→ TASK BRIEF
Keep only those lines of the records that include the string "logo".

■ ■ ■

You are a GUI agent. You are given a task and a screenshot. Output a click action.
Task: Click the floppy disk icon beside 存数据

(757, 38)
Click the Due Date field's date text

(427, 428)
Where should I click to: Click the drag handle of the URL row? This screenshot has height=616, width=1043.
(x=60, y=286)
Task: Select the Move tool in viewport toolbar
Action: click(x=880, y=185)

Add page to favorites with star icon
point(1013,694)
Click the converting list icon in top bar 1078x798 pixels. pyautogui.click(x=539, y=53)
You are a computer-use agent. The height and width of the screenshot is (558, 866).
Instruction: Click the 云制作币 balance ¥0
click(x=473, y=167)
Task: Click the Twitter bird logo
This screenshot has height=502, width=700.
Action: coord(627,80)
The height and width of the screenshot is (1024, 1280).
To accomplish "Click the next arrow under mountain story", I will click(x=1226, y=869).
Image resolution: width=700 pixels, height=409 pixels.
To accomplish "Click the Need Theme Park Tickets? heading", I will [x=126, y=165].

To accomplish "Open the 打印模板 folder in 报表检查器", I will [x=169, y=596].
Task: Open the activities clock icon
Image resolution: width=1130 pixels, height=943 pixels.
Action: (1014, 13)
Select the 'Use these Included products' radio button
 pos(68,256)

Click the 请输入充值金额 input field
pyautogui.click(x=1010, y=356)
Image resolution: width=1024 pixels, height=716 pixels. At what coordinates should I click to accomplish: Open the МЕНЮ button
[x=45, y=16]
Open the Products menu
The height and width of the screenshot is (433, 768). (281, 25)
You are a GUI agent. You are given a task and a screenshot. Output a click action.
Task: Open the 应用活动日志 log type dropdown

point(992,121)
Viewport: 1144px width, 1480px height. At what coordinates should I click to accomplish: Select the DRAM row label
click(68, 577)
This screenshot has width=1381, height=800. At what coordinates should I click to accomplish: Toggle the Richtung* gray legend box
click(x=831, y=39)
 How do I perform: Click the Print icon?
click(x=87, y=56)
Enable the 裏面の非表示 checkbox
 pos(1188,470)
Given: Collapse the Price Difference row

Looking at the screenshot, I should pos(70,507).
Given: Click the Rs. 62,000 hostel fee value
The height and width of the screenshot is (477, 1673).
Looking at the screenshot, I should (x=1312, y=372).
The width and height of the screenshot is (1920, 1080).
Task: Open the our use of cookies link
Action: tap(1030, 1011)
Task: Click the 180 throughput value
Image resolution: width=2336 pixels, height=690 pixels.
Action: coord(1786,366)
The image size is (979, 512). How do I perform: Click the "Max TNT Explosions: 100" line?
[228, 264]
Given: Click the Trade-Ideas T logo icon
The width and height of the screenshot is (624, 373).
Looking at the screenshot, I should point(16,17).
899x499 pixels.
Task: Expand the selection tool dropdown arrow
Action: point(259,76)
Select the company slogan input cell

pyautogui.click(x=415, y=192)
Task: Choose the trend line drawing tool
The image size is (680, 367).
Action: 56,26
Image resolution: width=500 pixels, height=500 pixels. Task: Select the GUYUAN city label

■ ■ ■

→ EXERCISE RESPONSE
Task: Click the Twitter bird logo
Given: Click the Trade-Ideas T logo icon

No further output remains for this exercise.